• ACTION ITEM:
Using the material below, print the line that contains "Given: Check the checkbox in row 5", the line that contains "The image size is (2037, 1090).", and every line in between, exactly and nothing else.
(GIVEN DATA Opens)
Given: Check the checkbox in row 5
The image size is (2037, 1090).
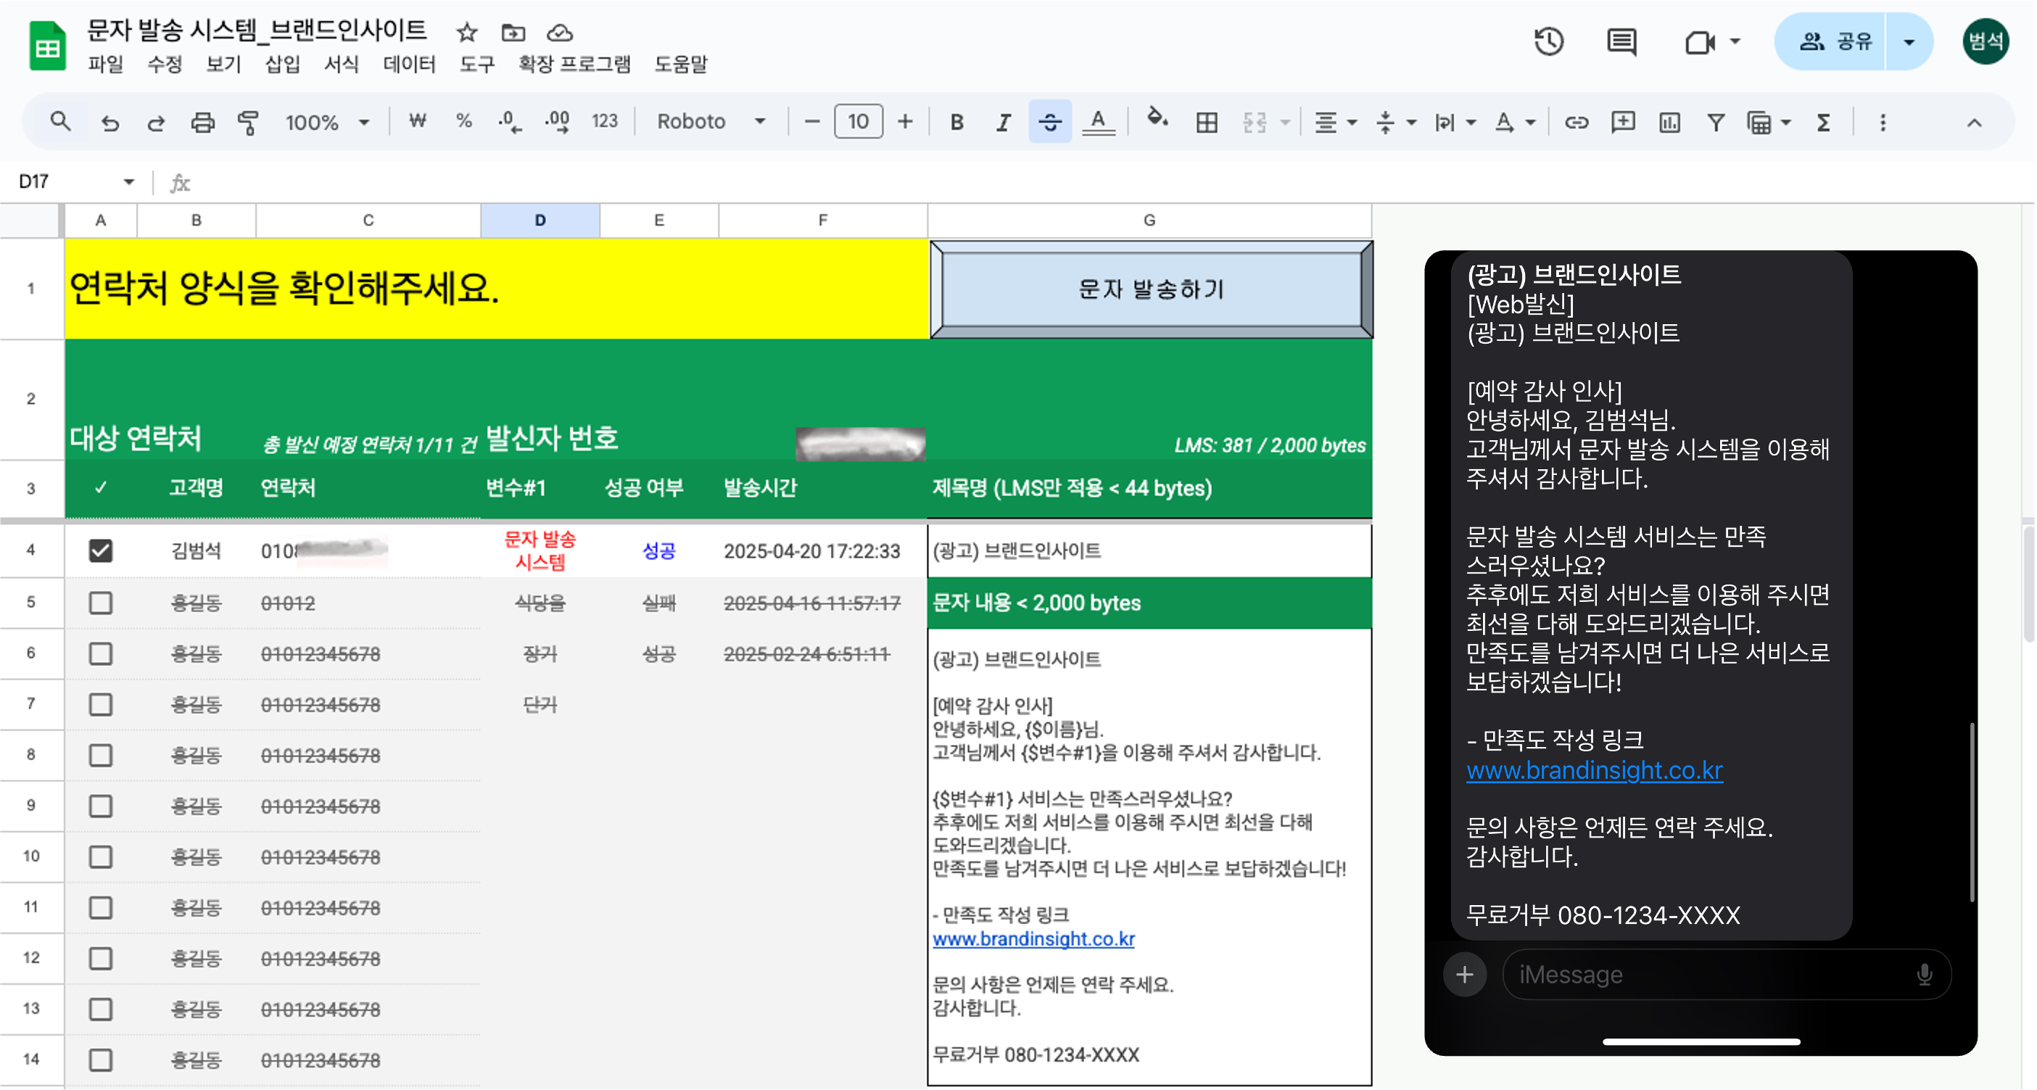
(GIVEN DATA Closes)
(GIVEN DATA Opens)
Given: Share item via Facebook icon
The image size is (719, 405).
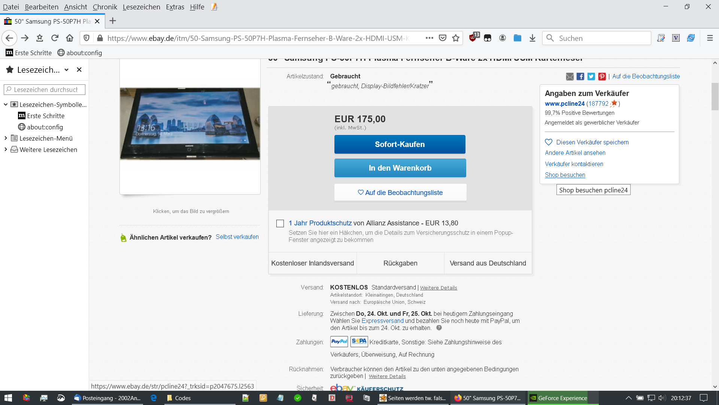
(GIVEN DATA Closes)
(GIVEN DATA Opens)
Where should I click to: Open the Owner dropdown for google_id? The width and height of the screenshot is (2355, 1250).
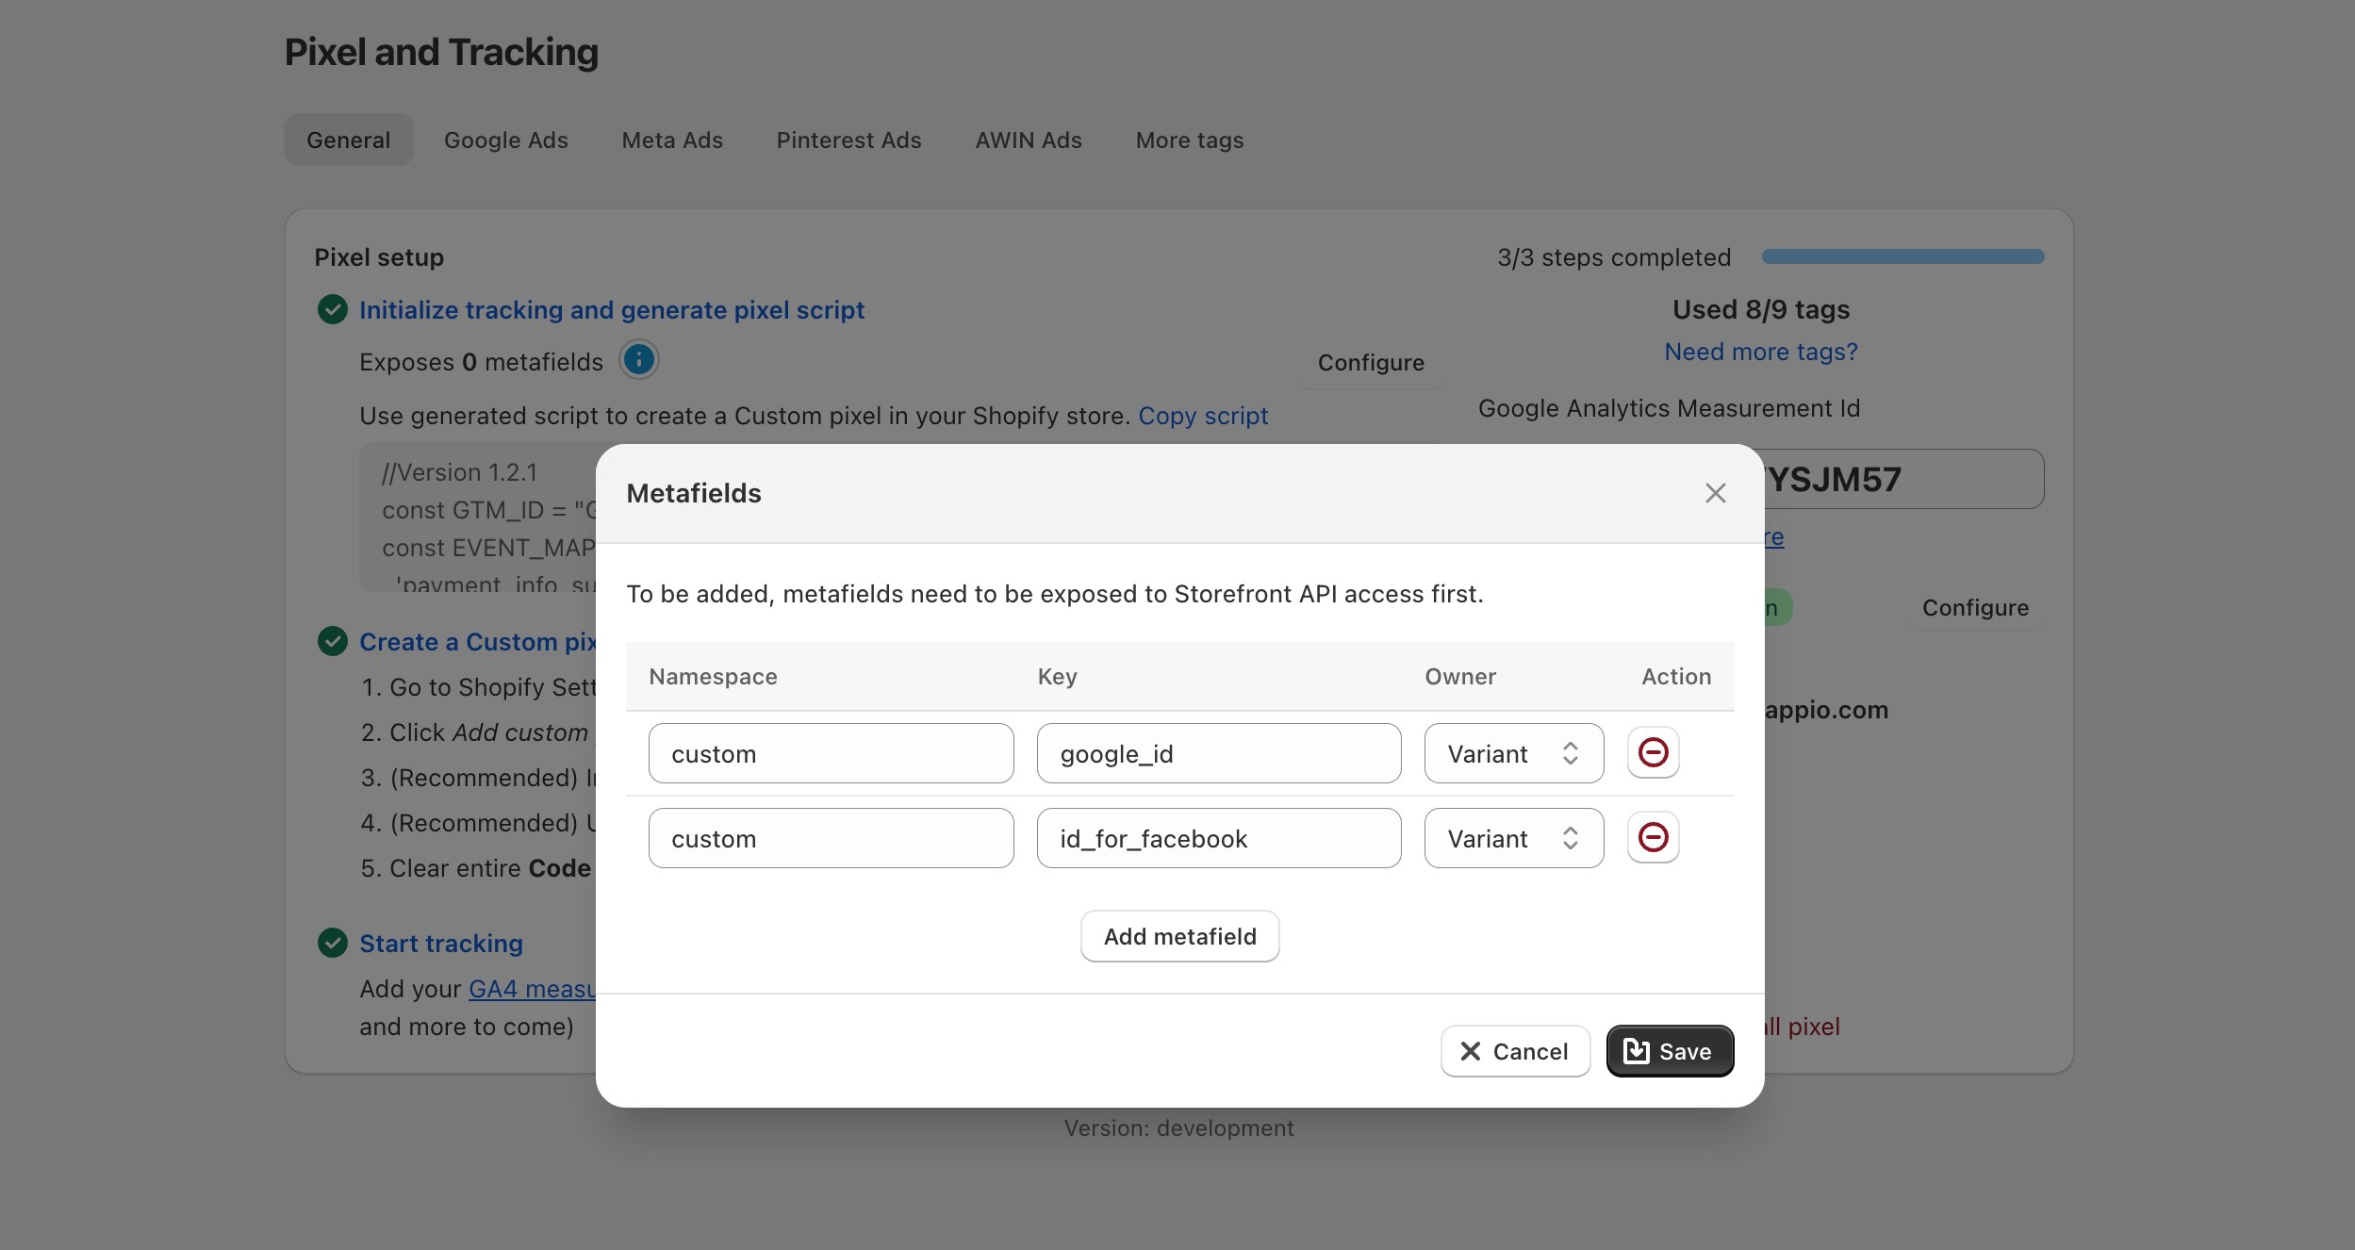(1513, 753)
(GIVEN DATA Closes)
• WRITTEN SOLUTION:
Given: Check the checkbox in row 5
The image size is (2037, 1090).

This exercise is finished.